» SET EXERCISE
Reproduce verbatim the records between the lines holding "Focus the iframe embed code textarea" and "Action: (1012, 162)", inclusive.

» RECORD SET

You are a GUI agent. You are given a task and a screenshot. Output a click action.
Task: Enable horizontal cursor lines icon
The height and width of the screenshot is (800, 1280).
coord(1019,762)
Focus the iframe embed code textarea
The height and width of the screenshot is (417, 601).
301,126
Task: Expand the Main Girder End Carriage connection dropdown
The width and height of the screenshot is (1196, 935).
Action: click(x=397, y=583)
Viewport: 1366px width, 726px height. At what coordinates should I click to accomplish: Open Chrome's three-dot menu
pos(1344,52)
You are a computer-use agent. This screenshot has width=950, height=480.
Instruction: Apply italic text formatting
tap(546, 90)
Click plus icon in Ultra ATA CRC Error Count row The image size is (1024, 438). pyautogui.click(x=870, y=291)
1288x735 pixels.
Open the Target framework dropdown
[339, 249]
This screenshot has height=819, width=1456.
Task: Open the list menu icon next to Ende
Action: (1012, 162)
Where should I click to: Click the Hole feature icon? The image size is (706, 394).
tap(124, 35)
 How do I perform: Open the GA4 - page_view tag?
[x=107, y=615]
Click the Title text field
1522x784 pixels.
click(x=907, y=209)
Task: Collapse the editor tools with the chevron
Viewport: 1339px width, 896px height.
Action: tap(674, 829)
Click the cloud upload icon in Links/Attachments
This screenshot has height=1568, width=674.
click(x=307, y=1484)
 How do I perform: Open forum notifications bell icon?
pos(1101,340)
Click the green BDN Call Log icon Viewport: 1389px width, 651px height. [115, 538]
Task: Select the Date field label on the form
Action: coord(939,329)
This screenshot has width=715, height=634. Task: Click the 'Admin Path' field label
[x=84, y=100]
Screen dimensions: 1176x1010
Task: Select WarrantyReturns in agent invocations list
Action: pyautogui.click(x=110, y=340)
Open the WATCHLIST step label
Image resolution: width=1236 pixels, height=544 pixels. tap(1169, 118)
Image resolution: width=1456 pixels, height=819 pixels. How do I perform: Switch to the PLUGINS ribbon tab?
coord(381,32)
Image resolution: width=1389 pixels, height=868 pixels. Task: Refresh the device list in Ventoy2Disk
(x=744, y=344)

» ANSWER FOR THE TASK
Focus the iframe embed code textarea
The height and width of the screenshot is (417, 601).
301,126
Task: Expand the Main Girder End Carriage connection dropdown
The width and height of the screenshot is (1196, 935).
Action: click(x=397, y=583)
Viewport: 1366px width, 726px height. At what coordinates should I click to accomplish: Open Chrome's three-dot menu
pos(1344,52)
You are a computer-use agent. This screenshot has width=950, height=480.
Instruction: Apply italic text formatting
tap(546, 90)
Click plus icon in Ultra ATA CRC Error Count row The image size is (1024, 438). pyautogui.click(x=870, y=291)
1288x735 pixels.
Open the Target framework dropdown
[339, 249]
This screenshot has height=819, width=1456.
Task: Open the list menu icon next to Ende
Action: (1012, 162)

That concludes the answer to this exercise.